How To Be Influential? The Fine Art Of Persuasion
Under the context of social influence, persuasion is a skill which has been mastered more than ever before. There are so many persuasive stimuli surrounding us constantly. Billboards, magazines, newspapers are some of the sources flashing many different ideas and choices and persuading us and making us buy what they choose for us.
However, persuasion is an important skill to hone as that helps us reach our goals. In places like an organizational setting where you wish to send across your ideas and opinions, being persuasive is a mandate.
So how do we become persuasive so that people buy our ideas and suggestions?

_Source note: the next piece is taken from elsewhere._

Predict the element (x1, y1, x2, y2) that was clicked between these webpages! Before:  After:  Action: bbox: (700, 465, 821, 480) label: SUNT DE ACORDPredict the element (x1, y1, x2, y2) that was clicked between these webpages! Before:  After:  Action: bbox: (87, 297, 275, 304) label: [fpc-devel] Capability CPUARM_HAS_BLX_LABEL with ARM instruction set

- What, why and how: When you start pitching in your points, you have many questions coming your way. “What do you do?”, “Why do you do so?”, “How are you going to do it?”, “How are you different from others?”
And you need to give answers that would be convincing rather than confusing. So make your points crisp, clear and precise. Have a plan about how your answers would stand out and make an impression on people.
- Be confident: Confidence is the bread and butter for any social task that you may take up. People love those who are confident. When you’re confident, people assume that you know what you’re saying and that you must be right undoubtedly. This would naturally translate to them choosing your ideas over others.
- Make it appear like a good bargain: People always look for personal gain. So if you are willing to pitch in an offer that would seem beneficial to the other party, they are likely to be persuaded by what you place on the table.
- Be relatable: Try to understand where the other person comes from and make appeals which would be relatable to them. This would make the person feel heard and appreciated.
- Make a good argument: Logic is the most essential weapon to use. People can’t deny or overlook a logical claim. To seem convincing, talk facts with evidence and conclude by saying how these facts add up to the idea that you put forth. This would make people put two and two together.
- Take care of your non-verbal cues: If your verbal claims don’t align with your body, your options are not taken quite as seriously as you may prefer. Have a posture which speaks for you; maintain eye contact, have a pleasant smile, use an appropriate amount of hand gestures etc.